4. Make trendy music = get famous
If you’re a band who decides to write music that’s all over the radio to get a slice of the action, there’s a bigger chance of you getting gigs and enjoying some popularity, but it will be brief: Radio and trends are married to each other, and by the time you get enough momentum to ride on that trend, it’ll be over and you’ll have to chase another new sound. Create music that you really like and because you really want to, not because you’re after fame, money, or power because there’s a huge chance you won’t get any of those, so you’d better like music A LOT.
This is the nature of Pop music, and is the reason why some of the world’s greatest and most enduring Pop music producers don’t put out their own albums, they’d rather make music for other artists who are OK with having a shelf life.
5. A CD legitimises you
This is totally untrue in 2015. Aside from the fact that anyone with enough demos in his hard drive can fill a 65-minute CD, it’s never been easier to send your songs to an online mixing and mastering service, have it duplicated and sent to your house ready to be sold. If you have $500 and a lot of time on your hands, you can do this.
While the album is itself an art form, and a lot of bands use it as a format for their music, don’t think that having your debut album alone will get you shows abroad, land you a headlining slot at a festival, or make your YouTube video a viral phenomenon. Your CD is a small (though important) piece of a very large puzzle that includes constant gigging, authentic fan engagement, merchandising, music videos, and a whole lot more. Let me say that again: Just because you have a CD doesn’t mean you’ve “made it”, so don’t think that it’s the end. If anything, you’re going to work a lot harder as a band after you’ve released it.
6. Gig less and focus on spending months in the studio
You’re a new band, and you’re still pretty new in the local circuit. The worst thing you can do is to stay out of sight, especially if it’s for an indefinite amount of time.
If you need time to write music, don’t trade all your gigs for studio time or songwriting time: Make separate sessions dedicated to songwriting and rehearsals. In my opinion, it’s always better to have 2 gigs and 2 songwriting sessions than 4 songwriting sessions and a month out of the public eye for your band.
I’ve also been in bands that have been on hiatus to “reenergise”. Coming back after months of being away from those bands never reinvigorated anything at all. In truth, it just slowed us down, led to new musical interests that eventually became new bands, and eventually breakups coming from interests lost. Followers and fans of the band moved on to new music and other bands, and all the music we put out ended up as audio nostalgia, which is fine, but certainly not what you want yet if you’re still a new band.
If you need time out, make it as short as possible and keep your online presence active through new videos, live sessions, and other stuff that your fans want to see.
7. Facebook is forever
We’re in 2015, and the only thing constant since the 90s on the internet has been e-mail.
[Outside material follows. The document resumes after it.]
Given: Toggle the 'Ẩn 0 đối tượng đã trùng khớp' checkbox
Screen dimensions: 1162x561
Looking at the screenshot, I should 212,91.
Don’t make the classic MySpace mistake of creating an entire network of fans in a social network without buiding an e-mail list, because when that network goes bust (as they’re bound to do at one point), you’ll have lost a large database of contacts that you’ll never be able to engage with in the future.
Instead of using Facebook or Twitter as a base of all your promotions and contacts, use an e-mail list too, and build it as the years go by. Remember when Facebook Event Invites were king? E-mail lists are as future proof as the internet gets.
Hope you found these useful, as I had to learn a lot of them through trial and error and by fucking up a lot over the course of two decades!